THE REQUEST:
From the records below, pull out every line that contains the word "dimensions".

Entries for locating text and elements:

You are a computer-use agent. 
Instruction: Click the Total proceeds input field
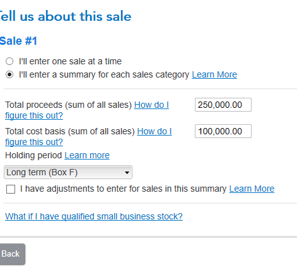pos(223,105)
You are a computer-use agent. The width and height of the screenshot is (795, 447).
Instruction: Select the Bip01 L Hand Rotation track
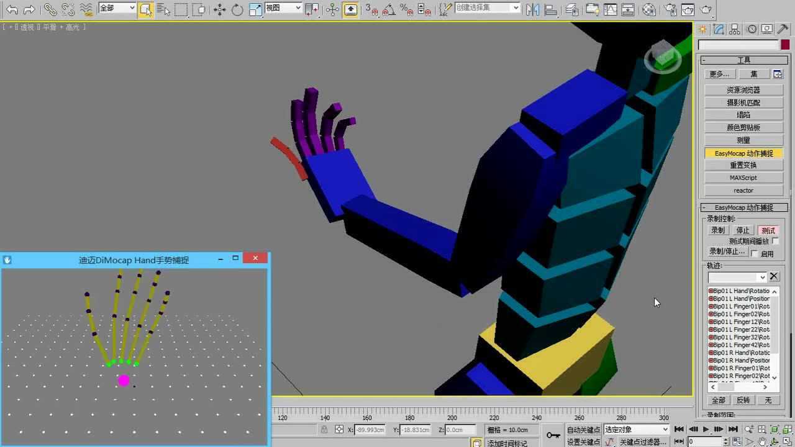click(x=740, y=291)
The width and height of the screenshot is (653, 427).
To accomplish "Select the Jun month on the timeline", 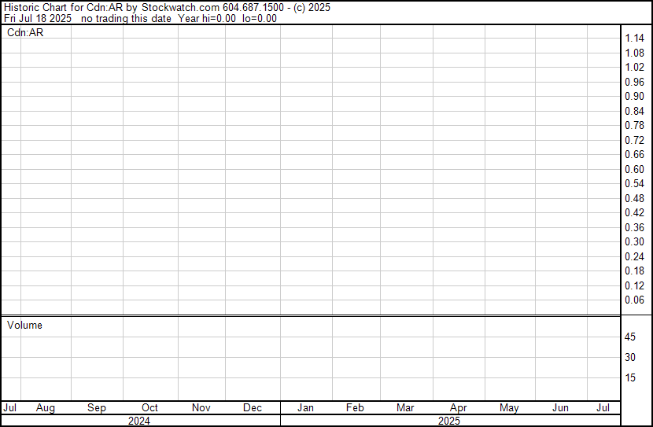I will point(560,408).
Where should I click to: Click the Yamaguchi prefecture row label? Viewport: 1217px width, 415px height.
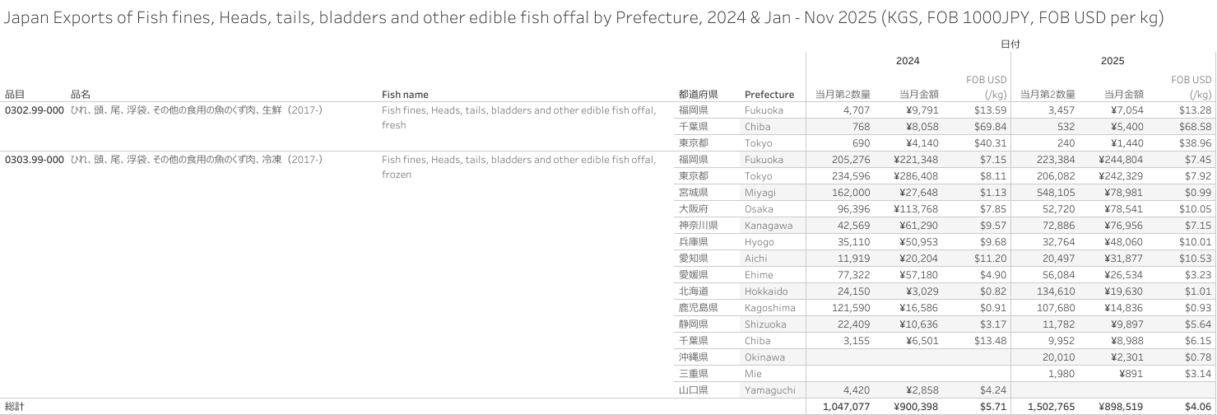pyautogui.click(x=769, y=390)
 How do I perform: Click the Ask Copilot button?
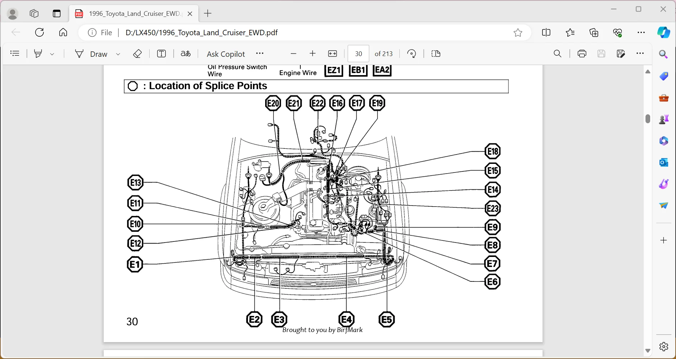click(x=226, y=54)
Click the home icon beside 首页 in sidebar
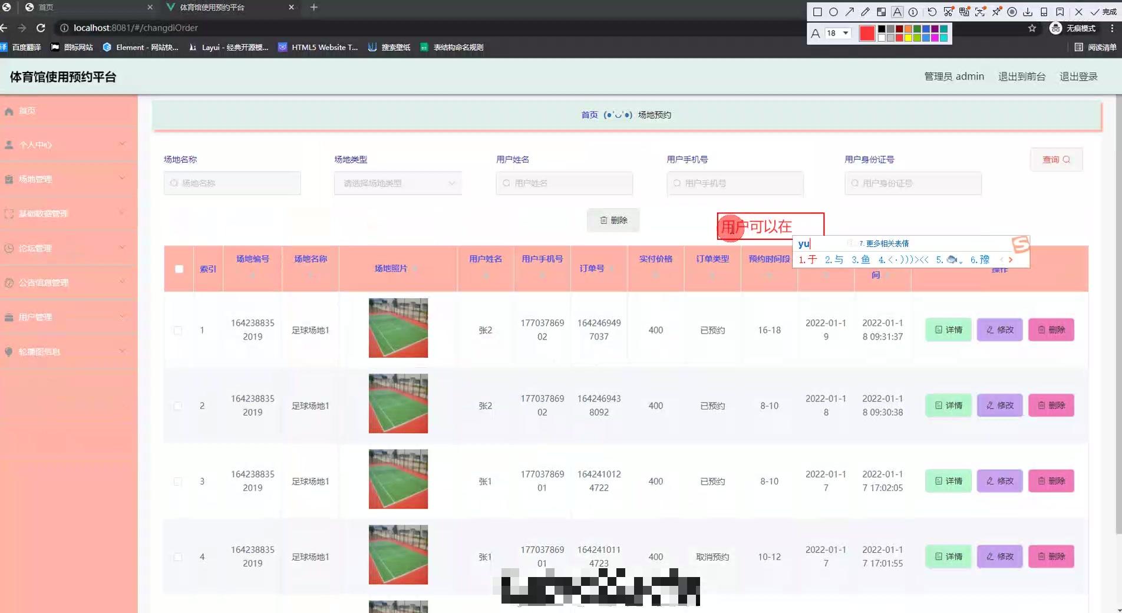1122x613 pixels. point(9,111)

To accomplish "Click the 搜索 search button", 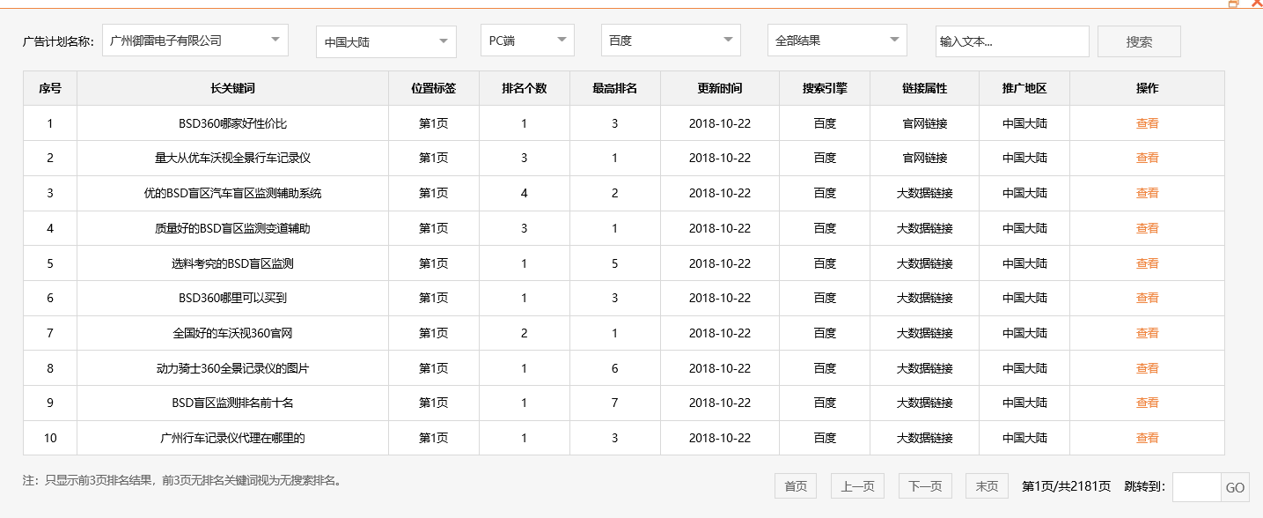I will (x=1138, y=40).
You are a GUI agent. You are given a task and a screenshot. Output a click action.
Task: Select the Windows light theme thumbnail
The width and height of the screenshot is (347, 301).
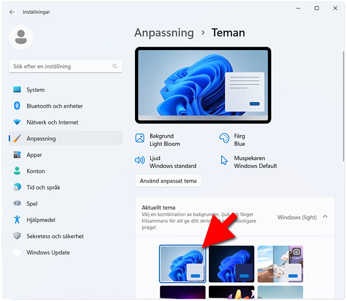182,264
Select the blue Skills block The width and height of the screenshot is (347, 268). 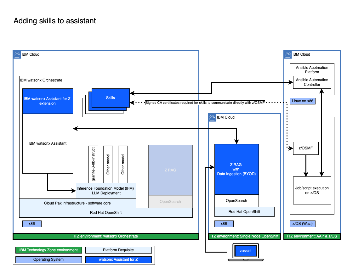111,98
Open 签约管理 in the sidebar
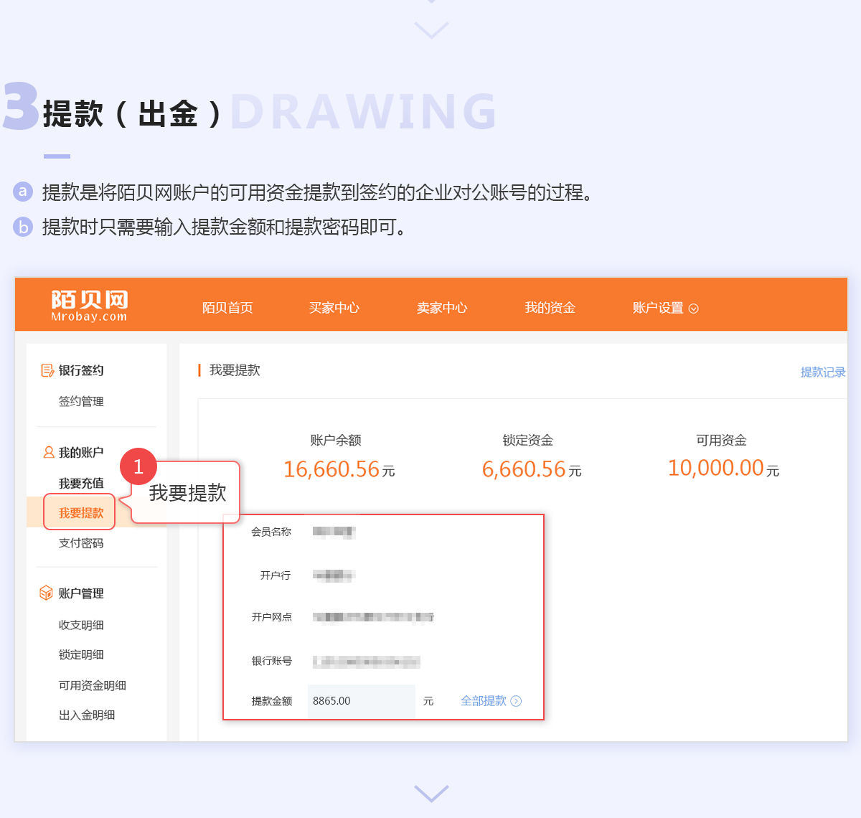The height and width of the screenshot is (818, 861). (81, 401)
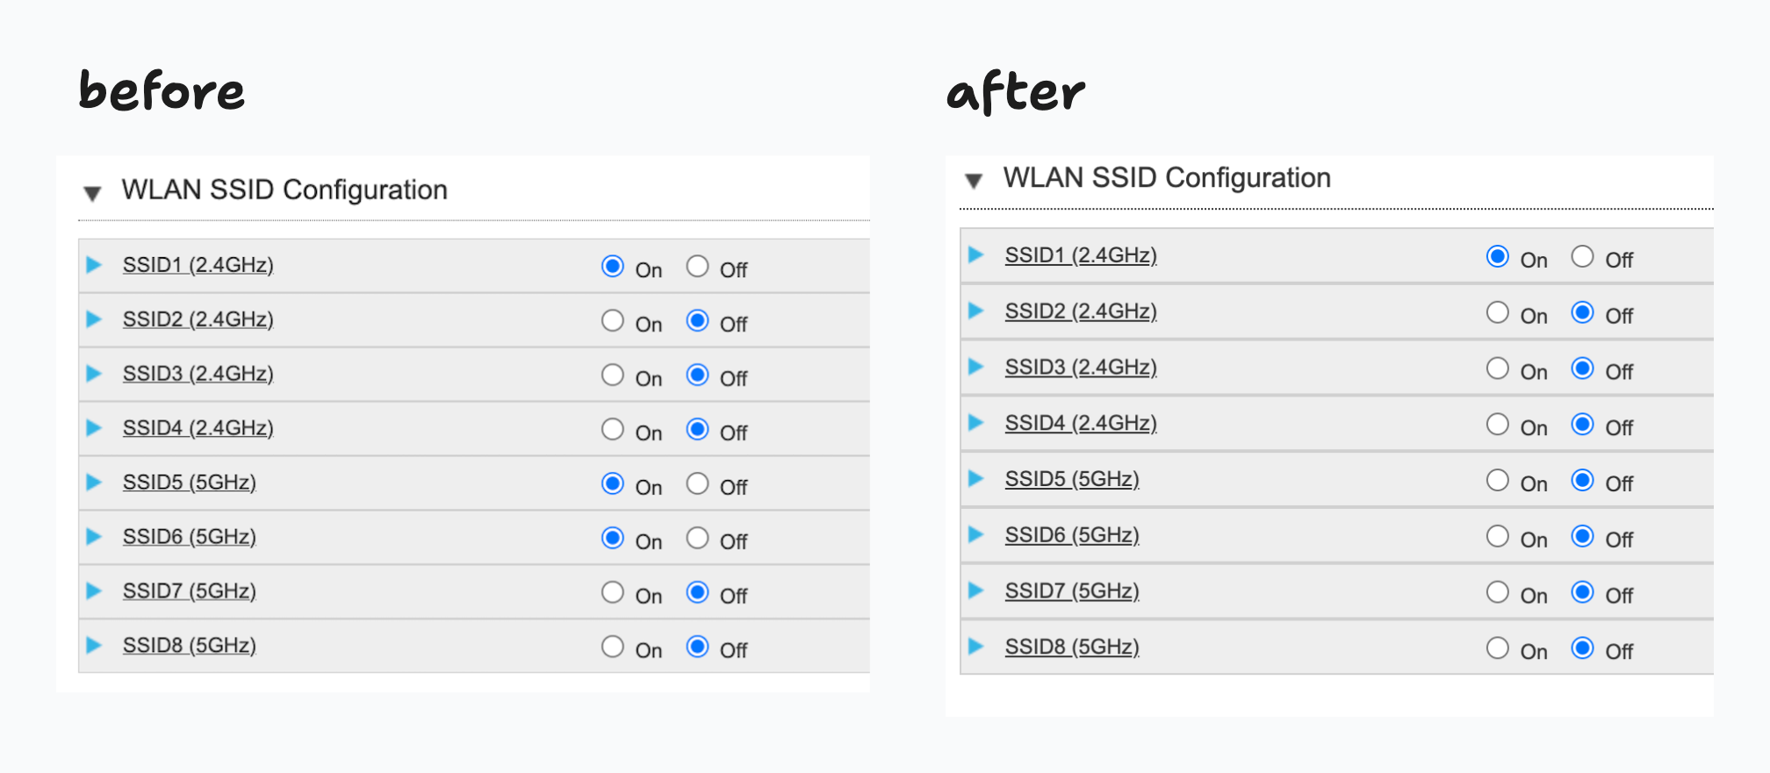Set SSID1 (2.4GHz) to Off in after panel
This screenshot has width=1770, height=773.
[x=1583, y=256]
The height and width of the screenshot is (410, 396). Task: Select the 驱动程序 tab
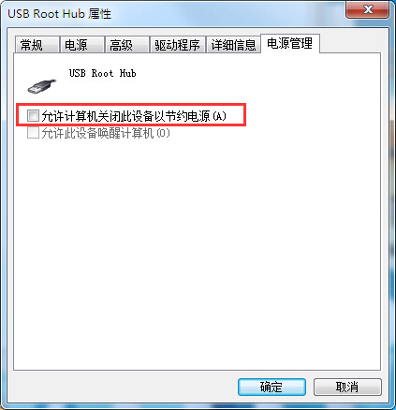pos(177,45)
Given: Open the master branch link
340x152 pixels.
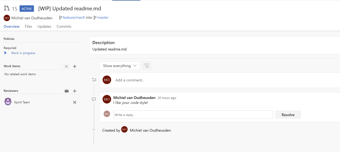Looking at the screenshot, I should tap(103, 18).
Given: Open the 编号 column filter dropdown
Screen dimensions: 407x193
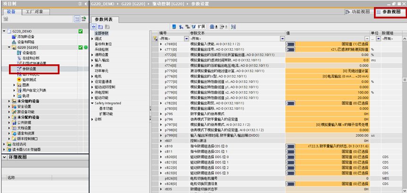Looking at the screenshot, I should tap(187, 38).
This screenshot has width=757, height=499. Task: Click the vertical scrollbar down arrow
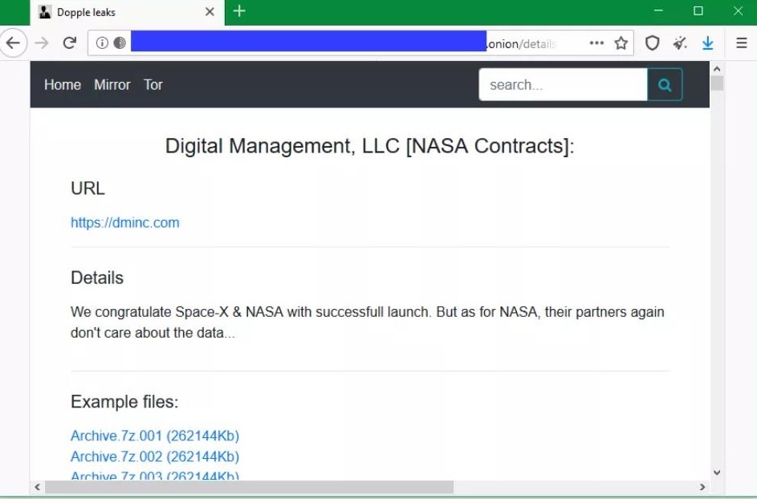pyautogui.click(x=717, y=473)
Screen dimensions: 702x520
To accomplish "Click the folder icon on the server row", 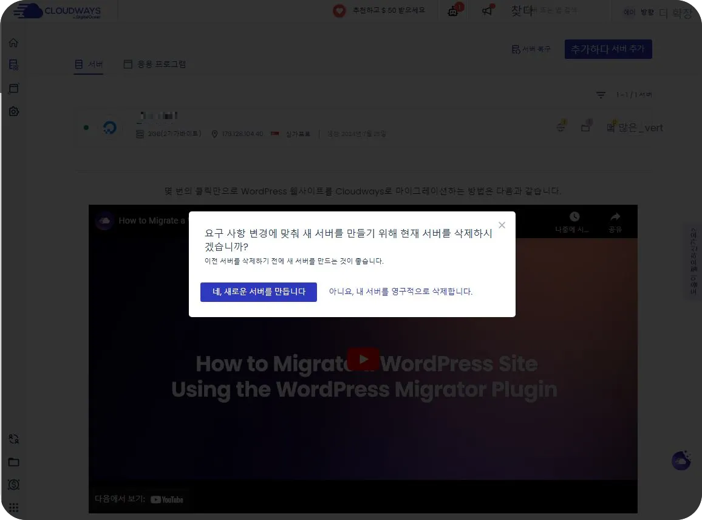I will (x=585, y=126).
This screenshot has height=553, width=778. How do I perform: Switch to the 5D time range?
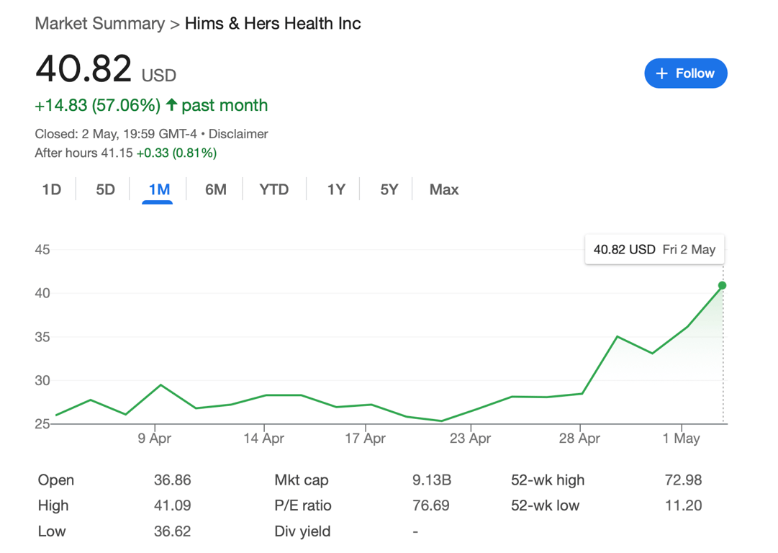[x=105, y=189]
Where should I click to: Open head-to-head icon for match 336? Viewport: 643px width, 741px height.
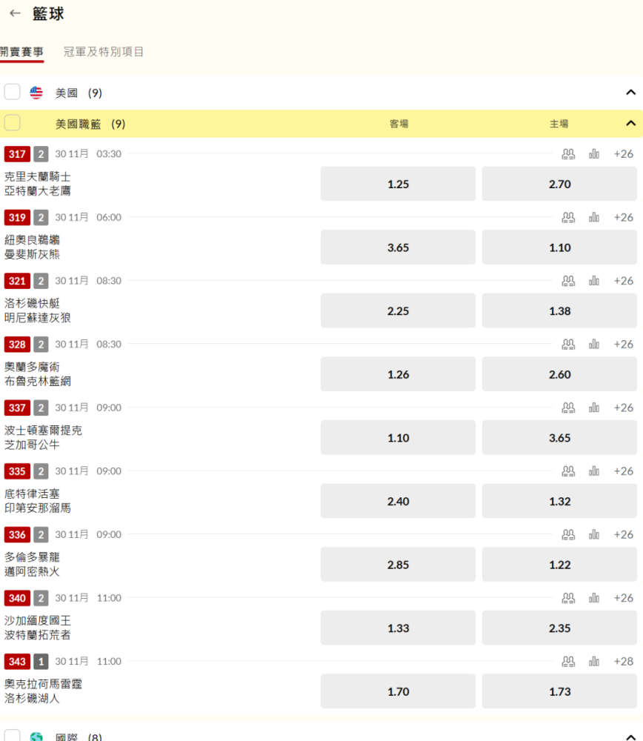pyautogui.click(x=568, y=534)
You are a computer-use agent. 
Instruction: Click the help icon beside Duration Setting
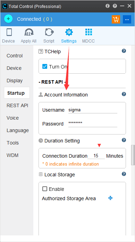124,140
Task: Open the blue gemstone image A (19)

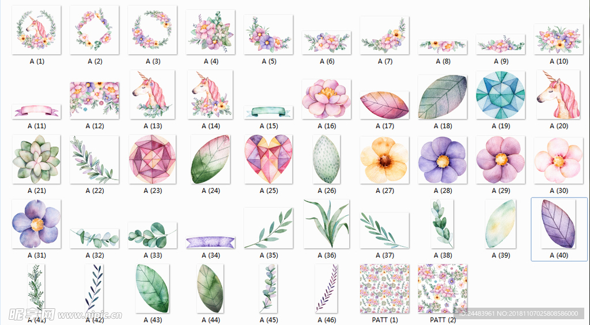Action: coord(500,95)
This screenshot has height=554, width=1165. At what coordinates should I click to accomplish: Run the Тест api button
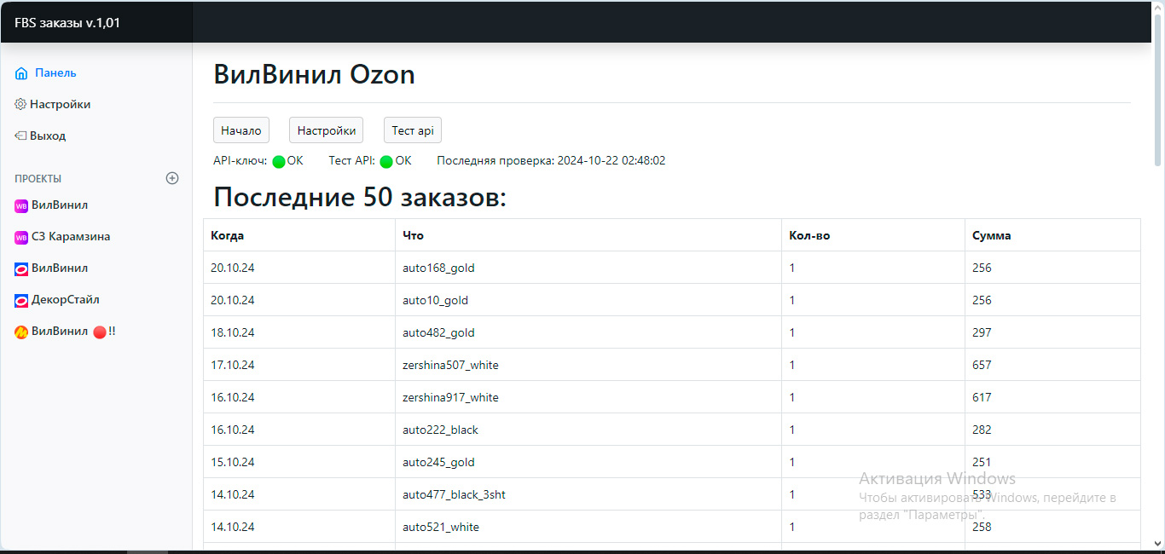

RESPONSE TO THIS TASK:
Screen dimensions: 407x193
Screen dimensions: 702x520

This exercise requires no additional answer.